Tuesday, April 7, 2009

How To Get Kids To Stay In School

In case you forget, here's the draft projections that I suggested might hold the key to keeping kids in school.

Check out those salaries. In case you were unaware, players selected in the NBA draft have pre-determined salaries. They are assigned 2-year contracts with 2 more years as team options. Derrick Rose, last year's #1 overall pick, will average under $5 million a year over the first four years of his career. Corey Maggette, a career 16.3 point-per-game scorer who's thirty years old and hasn't started 70 games in any of the past five seasons, signed a contract last offseason that will pay him an average of $9.5 million a year over next five years. Rose, by the way, is averaging 16.6 points per game in this, his rookie, season.

The discrepancy here is that incoming college players don't get to negotiate their contracts; they're assigned a value. In this small part of the American economy, capitalism is completely ignored. In the sport where one player can make the biggest difference, and where the teams at the bottom of the draft are in more desperate need of superstar talents, those superstar talents are not being allowed to negotiate within the market to try to obtain their true value. I believe that this is contributing to the exodus of great college players from college basketball. How? I'll try to draw you the line.

I am a very good college freshman basketball player. I'm not the best player around, but everyone likes me and I'm sure to go around pick #15. In the current draft system, I'll make about $1.7 million a year for the first couple of years, then be eligible for free agency. As long as I play well and show promise, I'll get at least $5 million a year, and potentially a good deal more if I can really excel in my role. I don't have to be a superstar, because I'm young, and it takes time for people my age to grow into their NBA bodies.

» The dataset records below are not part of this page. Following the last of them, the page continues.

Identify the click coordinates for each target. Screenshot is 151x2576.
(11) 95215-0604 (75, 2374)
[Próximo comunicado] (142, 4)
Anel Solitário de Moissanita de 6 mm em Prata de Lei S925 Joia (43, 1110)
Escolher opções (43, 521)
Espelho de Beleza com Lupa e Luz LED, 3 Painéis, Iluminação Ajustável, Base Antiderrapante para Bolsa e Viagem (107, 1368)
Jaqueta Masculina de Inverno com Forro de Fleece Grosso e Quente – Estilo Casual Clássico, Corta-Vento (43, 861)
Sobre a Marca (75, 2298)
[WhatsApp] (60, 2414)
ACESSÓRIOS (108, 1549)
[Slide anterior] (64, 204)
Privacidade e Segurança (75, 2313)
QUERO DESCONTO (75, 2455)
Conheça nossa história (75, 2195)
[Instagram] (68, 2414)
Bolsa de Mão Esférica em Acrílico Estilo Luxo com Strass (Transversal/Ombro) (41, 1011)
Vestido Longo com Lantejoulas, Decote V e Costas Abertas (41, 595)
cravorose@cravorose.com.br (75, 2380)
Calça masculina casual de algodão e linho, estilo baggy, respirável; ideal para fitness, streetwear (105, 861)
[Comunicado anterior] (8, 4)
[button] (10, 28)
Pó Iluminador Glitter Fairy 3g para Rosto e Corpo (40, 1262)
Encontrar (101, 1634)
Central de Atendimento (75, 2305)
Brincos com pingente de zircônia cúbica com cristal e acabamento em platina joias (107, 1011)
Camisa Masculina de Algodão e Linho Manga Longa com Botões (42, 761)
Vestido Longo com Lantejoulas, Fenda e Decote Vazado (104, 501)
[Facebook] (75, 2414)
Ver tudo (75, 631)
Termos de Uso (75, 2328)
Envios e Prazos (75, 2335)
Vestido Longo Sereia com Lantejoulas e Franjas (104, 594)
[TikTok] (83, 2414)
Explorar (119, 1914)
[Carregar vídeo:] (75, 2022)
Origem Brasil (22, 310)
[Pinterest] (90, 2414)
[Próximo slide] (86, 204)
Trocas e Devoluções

I could stay another year and improve my draft stock to around #8, but the advantage is only $700K per year for those first four years. Sure that's a lot of money, but it keeps me another year away from my big payday. A little chart to compare (option A is to stay in college another year; option B is to leave now):
  • 2010: A - $0, B - $1.7M
  • 2011: A - $2.1M, B - $1.85M
  • 2012: A - $2.35M, B - $2.0M
  • 2013: A - $2.5M, B - $2.55M
  • 2014: A - $3.2M, B - FREE AGENCY
It makes better financial sense to leave now, because I'm four years away from free agency once I go pro, and hitting free agency is when I can actually make my money. The sooner I hit free agency, the better. Every year I stay in college is a year when I'm lengthening the amount of time it's going to take for me to obtain my actual basketball worth.

Do I think this is the only factor? No, of course not. Lots of players don't want to go to school at all, but end up doing so for a year because the NBA created a rule requiring players to be 19 to be eligible for the draft. This rule again is artificially skewing the market. Who exactly is our cautionary tale among high school players? Certainly not Dwight Howard, LeBron James, Kevin Garnett, or Kobe Bryant, for these players are all superstars. Then perhaps it's the ill-fated 2001 crop of high schoolers: Kwame Brown, Eddy Curry, Tyson Chandler, and Sagana Diop. Well, each of them is making at least $4 million this year.

No, this isn't for the good of the players. It's an image thing. The average, ignorant American thinks that it's "wrong" for an 18-year-old to be making millions of dollars, so they shout about how these kids should be forced to go to school, "for their benefit." All of the cries were that these kids should be forced to go to school because, hey, maybe they actually want to go to school; we're just giving them an easy way out. Turns out they all stay one year and then head to the pros anyways. So now, the discussion has moved to a 20-year-old minimum age.

If your goal is to have a greater number of people enrolled as freshman in college, then the 19-year-old limitation is a great idea. But if your idea is to re-establish the continuity that made college basketball great for so many years (which is really all I care about), then allowing elite high school players to enter the NBA draft will prevent them from being the one-and-done players who skew college basketball from year to year (see the aforementioned Rose).

Do I wish the best 18- to 22-year-old basketball players were all playing college basketball and helping to make the NCAA tournament as good as its ever been? Of course I do. But I'd rather watch the same sons of bitches at Duke for four years than get annoyed at a new bunch of bastards at UNC every year. So open up the contract negotiations, and let high schoolers go into the NBA draft. We'll get over ourselves eventually.

1 comment:

Joe Mandi said...

Well written piece, enjoyable and informative, probably moreso than anything ever posted on this blog. I know that doesn't mean much, but still.